El acuerdo Mercosur-Unión Europea, clave para la Argentina.
El sector agroindustrial será uno de los mayores beneficiados.
Buenos Aires, 10 enero (PR/26) . – El acuerdo entre el Mercosur y la Unión Europea permitirá impulsar las exportaciones argentinas hasta un 35%, según especialistas.
Esto representaría un incremento en las ventas a ese bloque que rondarían los 35.000 millones de euros anuales, según la Agencia Noticias Argentinas.
El comercio total Mercosur-UE superó los €100.000 millones en 2024.
Argentina aportó aproximadamente €16.400 millones a ese total en 2024, consolidándose como un socio principal en Sudamérica.
Los sectores más beneficiados serían el agro y la agroindustria (como harina y aceite de soja).
Principales exportaciones de Argentina
Harina de Soja: principal producto, vital para piensos y aceites europeos, con demanda creciente.
Maní: destaca por su calidad, con ventas significativas.
Carne Vacuna Refrigerada: un producto clave de alta demanda en el mercado europeo.
Según explicó a la Agencia Noticias Argentinas el vicepresidente de la Sociedad Rural, Marcos Pereda, el acuerdo Mercosur-UE es una “oportunidad histórica que estábamos esperando. La eliminación de aranceles para las 28.000 tn de Cuota Hilton es oxígeno puro para nuestra ganadería: significa mejores precios, mayor competitividad y un flujo de divisas genuinas para el país”.
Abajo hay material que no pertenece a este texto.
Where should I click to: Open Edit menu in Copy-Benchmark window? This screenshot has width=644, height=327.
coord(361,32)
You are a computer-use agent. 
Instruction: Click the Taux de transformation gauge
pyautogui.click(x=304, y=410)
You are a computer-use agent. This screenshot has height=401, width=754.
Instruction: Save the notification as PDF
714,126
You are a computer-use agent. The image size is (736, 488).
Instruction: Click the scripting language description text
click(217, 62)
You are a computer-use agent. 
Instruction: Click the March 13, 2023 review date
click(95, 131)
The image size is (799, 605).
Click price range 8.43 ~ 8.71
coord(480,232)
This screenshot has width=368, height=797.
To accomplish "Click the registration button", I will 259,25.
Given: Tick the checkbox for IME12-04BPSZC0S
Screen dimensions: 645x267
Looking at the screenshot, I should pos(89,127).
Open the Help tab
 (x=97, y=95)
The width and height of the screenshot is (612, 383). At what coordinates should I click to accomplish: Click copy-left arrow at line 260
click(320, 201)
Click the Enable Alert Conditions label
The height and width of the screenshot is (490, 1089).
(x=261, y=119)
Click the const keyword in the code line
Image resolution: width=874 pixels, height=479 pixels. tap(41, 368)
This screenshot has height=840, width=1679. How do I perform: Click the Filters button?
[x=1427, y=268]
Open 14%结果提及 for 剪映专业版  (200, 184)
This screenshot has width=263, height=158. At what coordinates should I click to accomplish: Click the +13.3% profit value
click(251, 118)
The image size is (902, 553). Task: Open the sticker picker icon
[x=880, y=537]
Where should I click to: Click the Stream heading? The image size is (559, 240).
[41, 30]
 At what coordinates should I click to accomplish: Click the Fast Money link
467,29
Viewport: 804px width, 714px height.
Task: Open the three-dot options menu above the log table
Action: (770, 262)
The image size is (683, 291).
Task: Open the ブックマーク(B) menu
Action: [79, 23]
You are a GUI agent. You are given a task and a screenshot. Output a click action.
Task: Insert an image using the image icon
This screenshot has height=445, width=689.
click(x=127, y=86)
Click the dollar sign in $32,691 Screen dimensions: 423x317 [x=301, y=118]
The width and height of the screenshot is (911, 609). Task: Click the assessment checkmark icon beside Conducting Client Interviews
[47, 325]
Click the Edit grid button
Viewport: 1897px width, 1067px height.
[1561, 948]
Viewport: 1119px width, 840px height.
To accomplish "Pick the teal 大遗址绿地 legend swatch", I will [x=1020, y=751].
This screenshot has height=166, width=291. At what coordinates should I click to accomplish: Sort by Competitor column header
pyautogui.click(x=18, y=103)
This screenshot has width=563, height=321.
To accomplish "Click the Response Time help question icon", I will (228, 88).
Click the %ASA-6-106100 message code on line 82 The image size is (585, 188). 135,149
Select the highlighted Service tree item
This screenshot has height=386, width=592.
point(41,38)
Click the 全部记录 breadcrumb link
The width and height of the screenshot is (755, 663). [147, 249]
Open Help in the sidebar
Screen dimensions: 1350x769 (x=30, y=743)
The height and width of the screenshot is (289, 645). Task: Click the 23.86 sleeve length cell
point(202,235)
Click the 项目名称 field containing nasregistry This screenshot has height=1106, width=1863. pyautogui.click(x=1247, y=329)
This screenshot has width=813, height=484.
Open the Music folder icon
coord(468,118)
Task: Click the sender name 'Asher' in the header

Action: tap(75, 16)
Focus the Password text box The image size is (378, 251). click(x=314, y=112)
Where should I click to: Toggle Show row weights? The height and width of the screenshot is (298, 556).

“Pero esto no termina en la carne vacuna. El acceso preferencial para arroz, miel, lácteos y nuestras economías regionales es el motor que el interior necesita para despegar. No solo exportamos granos; estamos exportando el trabajo de miles de familias argentinas al mundo”, destacó.
Y dijo que “el mundo nos pone la vara alta en trazabilidad y sustentabilidad, y el campo argentino está a la altura del desafío. Es el momento de consolidar este camino: Más mercado, más valor y más dólares para el campo, con reglas claras y el desafío de producir de forma sustentable”.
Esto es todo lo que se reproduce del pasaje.